▶ [Soal]
Tuliskan kembali dengan persis bagian teks di bawah, mulai dari "Saya bahkan yakin" dan terus sampai "menjadi seperti ini.".

▶ [Teks yang Diberikan]
-------

Saya bahkan yakin kalau banyak juga di antara Bapak dan Ibu yang mengenal saya dengan sangat baik. Tidak tertutup kemungkinan ada Bapak atau Ibu yang sudah hapal dengan kebiasaan saya, jam berapa saya bangun siang (saya susah sekali bangun pagi, Bapak dan Ibu!), apa yang saya makan setiap hari, atau lebih jauh lagi, kapan saya buang air dan buang gas. Untuk itu saya mengucapkan banyak sekali terima kasih karena sudi menyempatkan diri mengenal saya. Saya paham sekali, Bapak dan Ibu sekalian, bahwa saya bukanlah artis top ibukota apalagi ibu tiri. Tapi itu bukan salah saya dan sungguh bukan kemauan saya kalau saya jadi terkenal seperti sekarang ini. Takdir telah memilih saya untuk menjadi seperti ini.

Meskipun begitu, Bapak dan Ibu sekalian, saya perlu mengemukakan bahwa sebenarnya Bapak dan Ibu sekalian tidak atau belum mengenal saya dengan baik. Saya pun sering bertanya, siapakah saya ini? Apakah seorang Kapiten? Apakah Si gembala sapi? Ataukah hanya seorang lelaki? Bapak dan Ibu tidak perlu merasa bersalah karena tidak mengenal saya dengan baik. Tidak perlu Bapak dan Ibu menangis tersedu hanya karena masalah ini.

Pada dasarnya manusia itu selalu berubah setiap hari, Bapak dan Ibu. Selalu ada yang berbeda setiap hari. Rambut saya hari ini tidak sama panjang dengan kemarin. Baju saya hari ini pun akan berbeda dengan esok hari meski dengan jenis yang sama, warna yang sama, merk yang sama. Jadi meskipun Bapak dan Ibu melihat saya seolah menggunakan baju yang sama, itu sebenarnya tidak sama. Kalau pun saya menggunakan baju kemarin untuk hari ini, warnanya tidak sama karena pengaruh pergaulan dan keringat. Begitu pula dengan baunya.

Begitu juga dengan pemikiran saya. Selalu berubah setiap hari. Ada kalanya saya memikirkan hal yang serius walaupun kebanyakan pikiran saya tidak pernah serius. Adakalanya saya memikirkan hal yang berbau porno, tapi ada saat dimana saya memikirkan hubungan antara manusia dan Sang Pencipta. Mohon maaf, tapi saya tidak pernah berpikir sedikit pun untuk menjadi anak Shaleh, karena orang tua saya tidak ada yang bernama Shaleh. Cukuplah saya menjadi anak Supriyatna, bapak saya. Mungkin dapat disebut sebagai STMJ atau Serius Tetap, Melucu Juga.

Berkenaan dengan hal tersebut, Bapak dan Ibu sekalian, perlu saya sampaikan bahwa terkadang saya dapat melukai hati dan perasaan orang melalui perkataan saya secara lisan ataupun tulisan. Sekali lagi saya minta maaf atas akibat yang dimunculkan timbul, maksud saya akibat yang ditimbulkan muncul, atau apalah. Saya juga mohon maaf jika sering membuat Bapak dan Ibu sekalian tersenyum-senyum, bahkan tertawa terkentut-kentut. Saya sungguh tidak menginginkan hal itu terjadi, tapi saya tidak dapat melarang Bapak dan Ibu untuk tersenyum atau tertawa selama Bapak dan Ibu menggunakan mulut sendiri dan bukan mulut orang lain.

-------

▶ [Materi yang Ditampilkan]

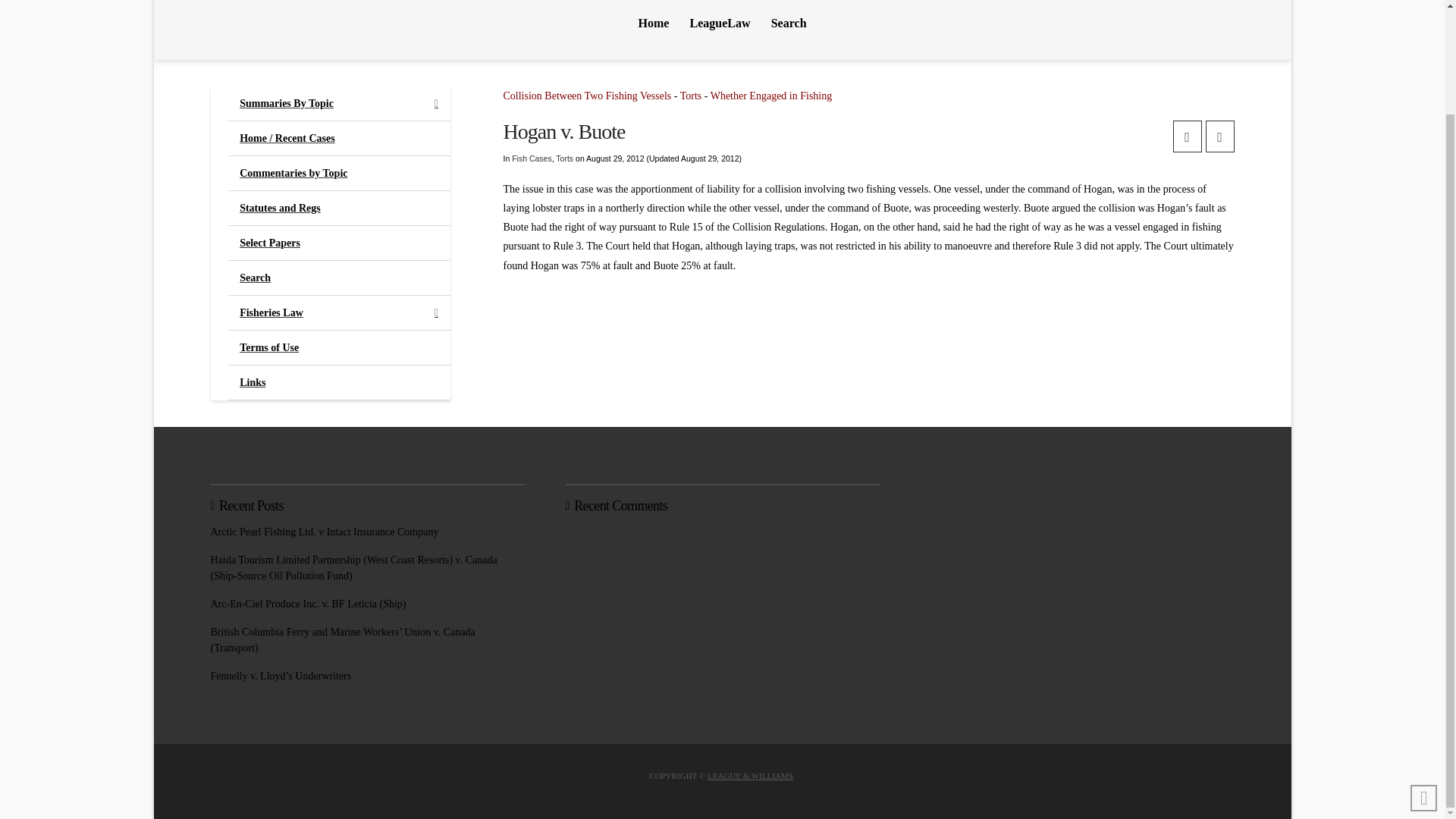
Back to Top (1423, 675)
Whether Engaged in Fishing (771, 95)
Fish Cases (531, 157)
Summaries By Topic (338, 103)
Torts (690, 95)
Search (788, 29)
Collision Between Two Fishing Vessels (587, 95)
LeagueLaw (719, 29)
Torts (564, 157)
Given the description of an element on the screen output the (x, y) to click on. 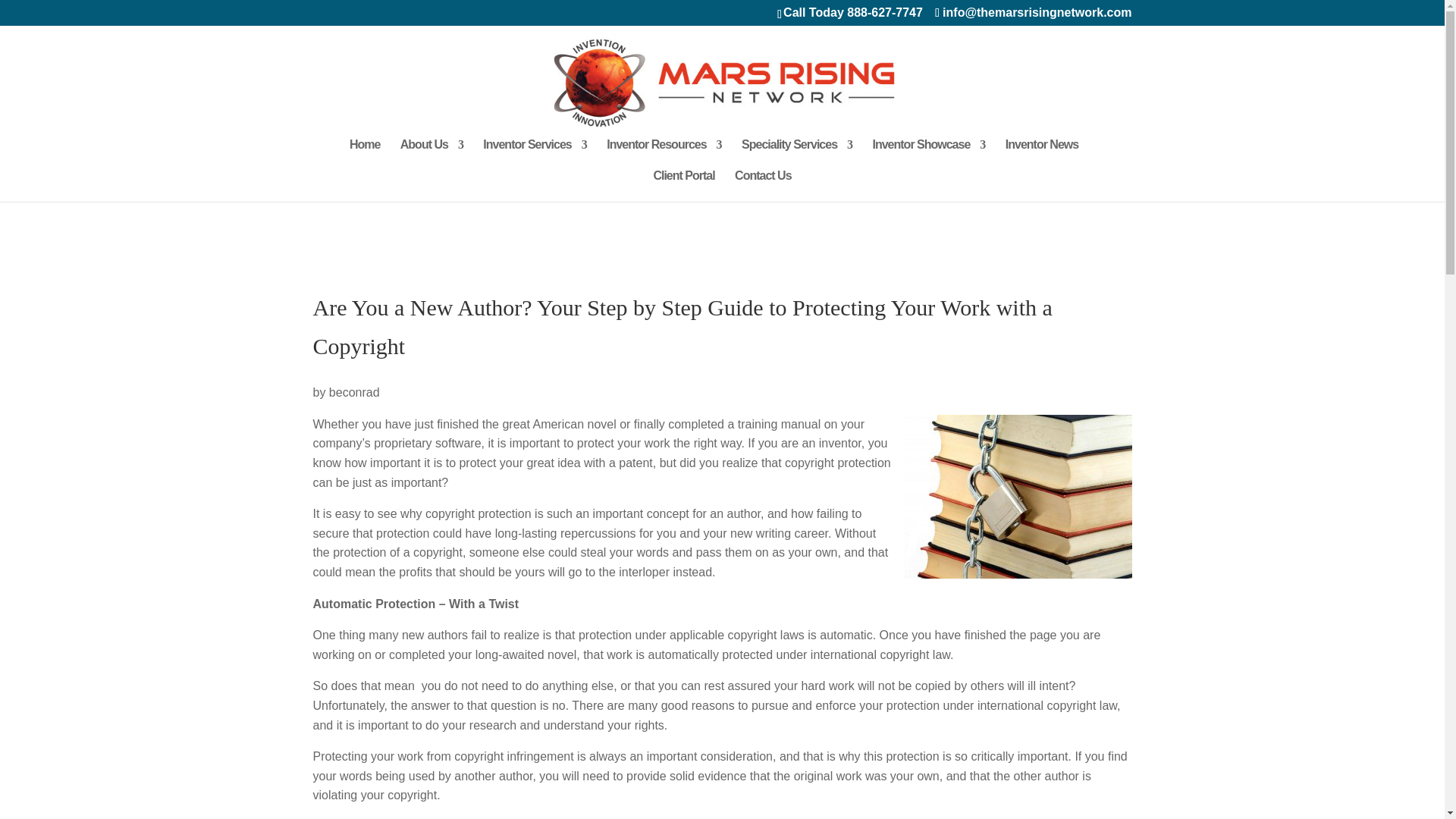
About Us (431, 154)
Inventor Services (534, 154)
Speciality Services (796, 154)
Inventor Resources (663, 154)
Home (364, 154)
Client Portal (683, 185)
Inventor Showcase (928, 154)
Call Today 888-627-7747 (853, 11)
Inventor News (1042, 154)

-------

▶ [Hasil di Bawah]
Saya bahkan yakin kalau banyak juga di antara Bapak dan Ibu yang mengenal saya dengan sangat baik. Tidak tertutup kemungkinan ada Bapak atau Ibu yang sudah hapal dengan kebiasaan saya, jam berapa saya bangun siang (saya susah sekali bangun pagi, Bapak dan Ibu!), apa yang saya makan setiap hari, atau lebih jauh lagi, kapan saya buang air dan buang gas. Untuk itu saya mengucapkan banyak sekali terima kasih karena sudi menyempatkan diri mengenal saya. Saya paham sekali, Bapak dan Ibu sekalian, bahwa saya bukanlah artis top ibukota apalagi ibu tiri. Tapi itu bukan salah saya dan sungguh bukan kemauan saya kalau saya jadi terkenal seperti sekarang ini. Takdir telah memilih saya untuk menjadi seperti ini.